Images

Image of Li Lolghi (Tomba di Giganti) by mort

taken march 2003

Image credit: Mark Mortimer
Image of Li Lolghi (Tomba di Giganti) by Jane

A double page spread watercolour sketch from my sketchbook. I can’t even begin to tell you how I loved it here!

Image credit: Jane Tomlinson
Image of Li Lolghi (Tomba di Giganti) by sals

through the portal showing the rear shelf

Image credit: Beardy

Articles

Li Lolghi

I visited this in march 2003 and was fortunate not to have to pay any entrance fee or parking for the site. What was dissapointing though, was the litter scatterred all over the car park and around the monument.
A big dissapointment too was that someone had taken a dump in the chamber itself. This is the first time I’ve ever encountered this anywhere and hope its not a regular occurrence.
Obviously in the out of season times the place had the look as if no-one looked after it, but dont let that stop you going.
Still, apart from a few human offerings, the site is set in a wonderfull area, great view and very prominent. Although obviously repaired, the main Fascia stone is still a magnificently carved example. I wondered wether that maybe the seperate panels were painted originally. Who knows, but a nice though.

Li Lolghi

Li Lolghi has the most terrific reveal. Walking up a little track past the biglietteria (ticket booth) you turn a corner and suddenly it’s there like an old friend standing on a hilltop waving ‘ciao!‘

Because it stands at the top of a little rise it looks even bigger – and it’s pretty damned big to begin with. Li Lolghi’s stele is more tapered in shape than arched and the chunk missing at the top simply adds character and charm.

Indeed it’s so spectacular that I actually shivered in delight when I pressed myself against its pink lichen covered warm flatness.The slabs that form the monument’s curved arms are equally flat and reminded me of the squary flatness of some of the stones at Callanish.

Li Lolghi

Once again this is a sign posted site with a car park and a small booth from where you can buy tickets for the monument.
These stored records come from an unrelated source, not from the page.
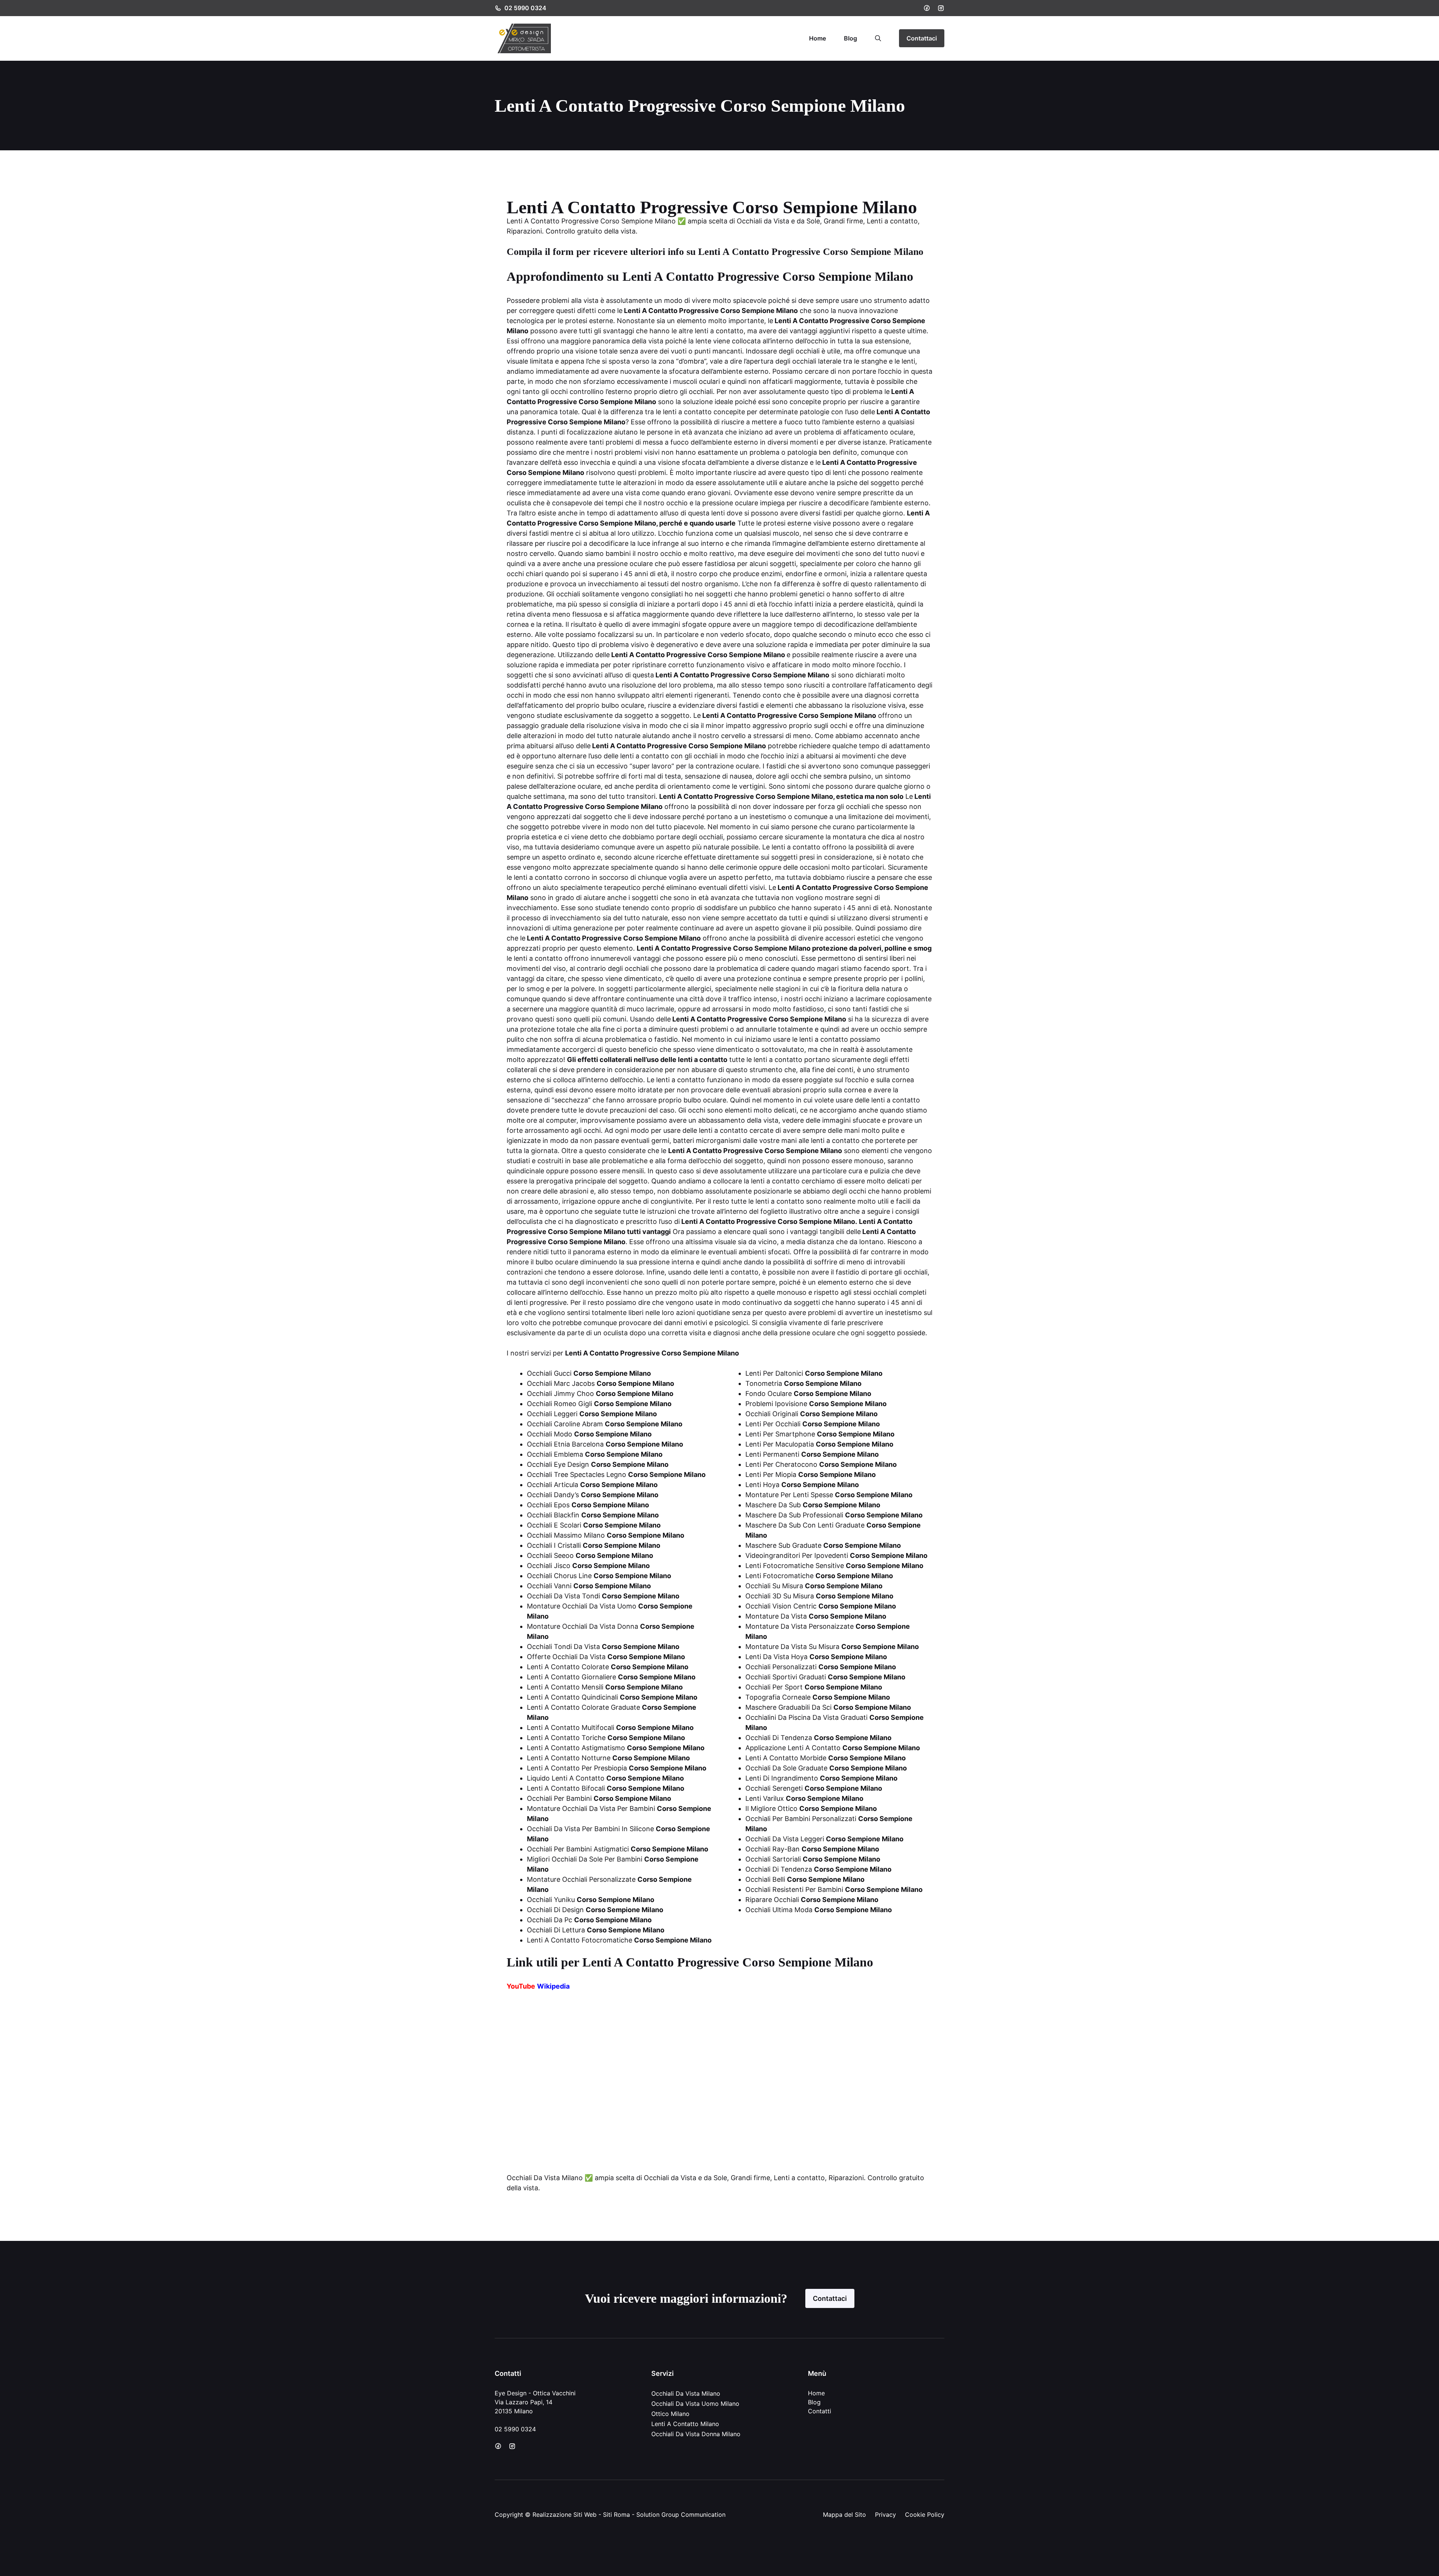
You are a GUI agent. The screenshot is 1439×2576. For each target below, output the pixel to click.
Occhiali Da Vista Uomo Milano (695, 2403)
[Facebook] (926, 7)
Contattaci (921, 38)
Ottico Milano (670, 2413)
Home (817, 38)
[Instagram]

On my visit, I had the good fortune to find a guide here who spoke very good English and had recently spent 3 months in Newbury.
If the service is available, pay the extra Euro for the guide, they are usually very knowledgeable and generally keen to speak English, they also carry folders containing illustrations, details of finds and general information about the sites.
Li Longhi is a fascinating site situated on a prominent hill. Like Pasceradda, the tumulus remains intact and the monument has undergone some restoration. The path to the monument is only short and you approach it from the front. The first thing you notice is the stelae, it’s huge and it’s broken. The repair job on the stelae reminds me of my own attempts to repair things at home. They’ve just taken the huge lump that fell off and clagged it back on, it’s pretty unsympathetic but it works and restores the stelae to it’s original height. The stone to the right of the stelae is also a replacement.
The passage is a little confusing until you realise that this monument developed in 3 stages. The first stage of the monument was the construction of a dolmen, the remains of which form the rear of the passage. The dolmen was constructed, during the period of the Bonannaro Culture using rough stone slabs placed on the original ground surface. The second stage of the monument was the construction of an allee couverte or passage; this was dug into the bedrock. The walls of the passage were constructed using a mixture of large slabs and dry stone walling, a mound/tumulus/cairn of stones was also constructed at this point. The final phase of the monument was the addition of the horned façade.
Within the passage, the dolmen was separated from the rest of the monument by a 
blocking slab and a bench, as at Pascaredda.
There is only one capstone in situ on the passage, my guide informed me that the archaeologists have speculated as to whether the passage was actually capped with removable wooden planking to allow access. What intrigued me was what happened to the capstone of the dolmen. I wonder if it was reused in the construction of the passage or perhaps in the horned façade of the monument.
My guide also informed me that Roman and Greek writers had witnessed and recorded how the Tombi were still being used when they had visited Sardinia. There are written accounts describing people sitting on a bench-like structure attached to the horned façade of the monument whilst rituals took place within the area defined by the facade.
Li Longhi is well worth a visit, when combined with a visit to Cuddu Vecchiu and the Necropili di li Muri. It provides insight into the development of the wonderful Tombi dei Giganti in this part of the island.

Li Lolghi

Li Lolghi has ample parking, a wooden information and ticket hut (we’d paid at Li Muri so just picked up our guide leaflet) which has the usual range of info, postcards, ice creams and drinks – including beer!

The slope leads up to the tomba – orientated to face south east – and again was originally an allée couverte as at Coddu Vecchiu, extended circa 1300 BCE.

The giant stele has been broken at a 45° angle and repaired, and has relief carvings on it; the stone slabs of descending height on either side mark out the esedra.

Looking through the portal, you can see along the funeral corridor to the remaining capstone and shelf at the end, before the earlier tomb.

The rear of the monument is gently fenced with posts and rails, and viewing platforms are provided. The whole thing is a massive 26 metres long!